It is necessary to distinguish three different kinds of connectivity, namely structural, logical and drawing connectivities. Structural connectivity consists of the specification of the chemical bonding of the molecule and, as such, is an absolute property of the molecule. Logical connectivity consists of the specification of what part or parts of a molecule are moved, and in what way, if some stereochemical feature is altered. Logical and structural connectivity are closely related and in simple cases coincide, but the distinction is apparent, for example, if the puckering of a five-membered ring is being modelled by permitting folding of the pentagon about a line connecting non-adjacent corners. This line is then a logical connection between two moving parts, but it is not a feature of the structural connectivity.

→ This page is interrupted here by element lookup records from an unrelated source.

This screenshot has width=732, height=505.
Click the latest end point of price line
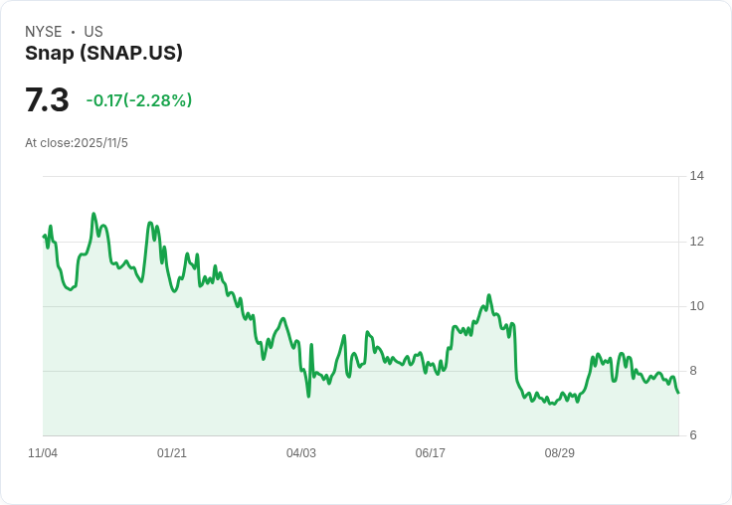click(x=678, y=393)
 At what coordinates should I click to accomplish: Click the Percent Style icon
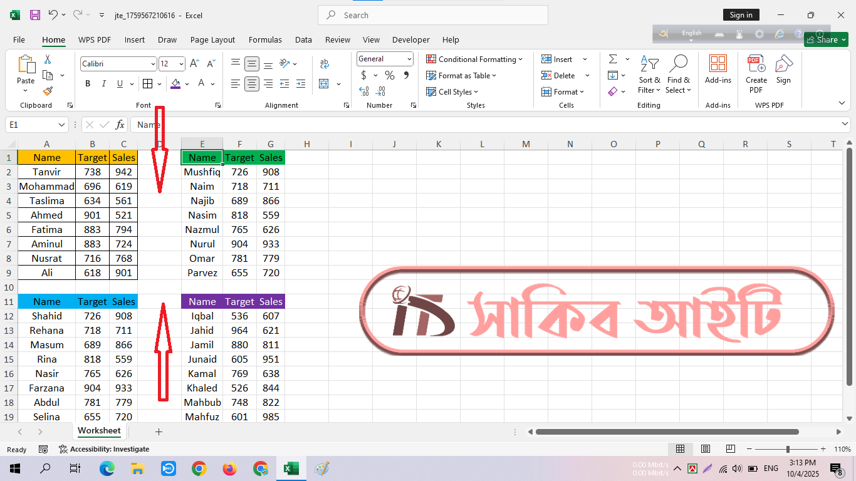tap(389, 75)
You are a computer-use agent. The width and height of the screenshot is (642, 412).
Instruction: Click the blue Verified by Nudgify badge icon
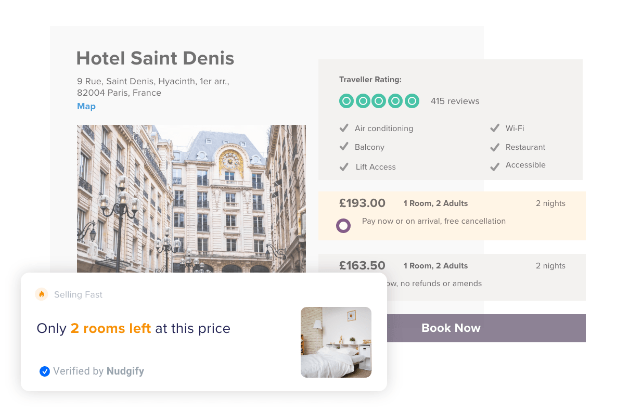pyautogui.click(x=45, y=371)
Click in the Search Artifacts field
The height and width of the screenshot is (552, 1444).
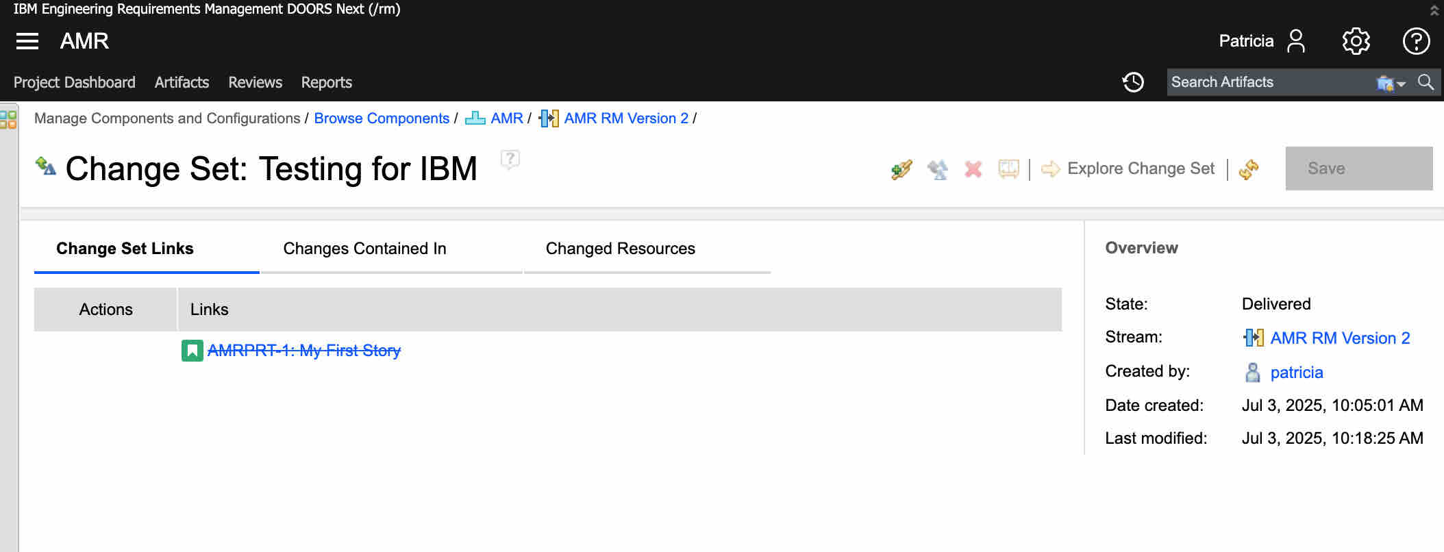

Drawing connectivity consists of a specification of the lines to be drawn to represent the molecule and often coincides with the structural connectivity. However, stylized drawings, such as those showing the α-carbon atoms of a protein, require to be drawn with lines which are features neither of the logical nor of the structural connectivity.

The simplest means of storing connectivity information is by means of tables in which, for each atom, a list of indices of other atoms to which it is connected is stored. This approach is quite general; it may serve any type of molecular structure and permits structures to be traversed in a variety of ways. In this form, however, it is extravagant on storage because every connection is stored twice, once at each of the nodes it connects. It may, however, provide the starting material for the algorithm of Section 3.3.1.5.2 and its generality may justify its expense.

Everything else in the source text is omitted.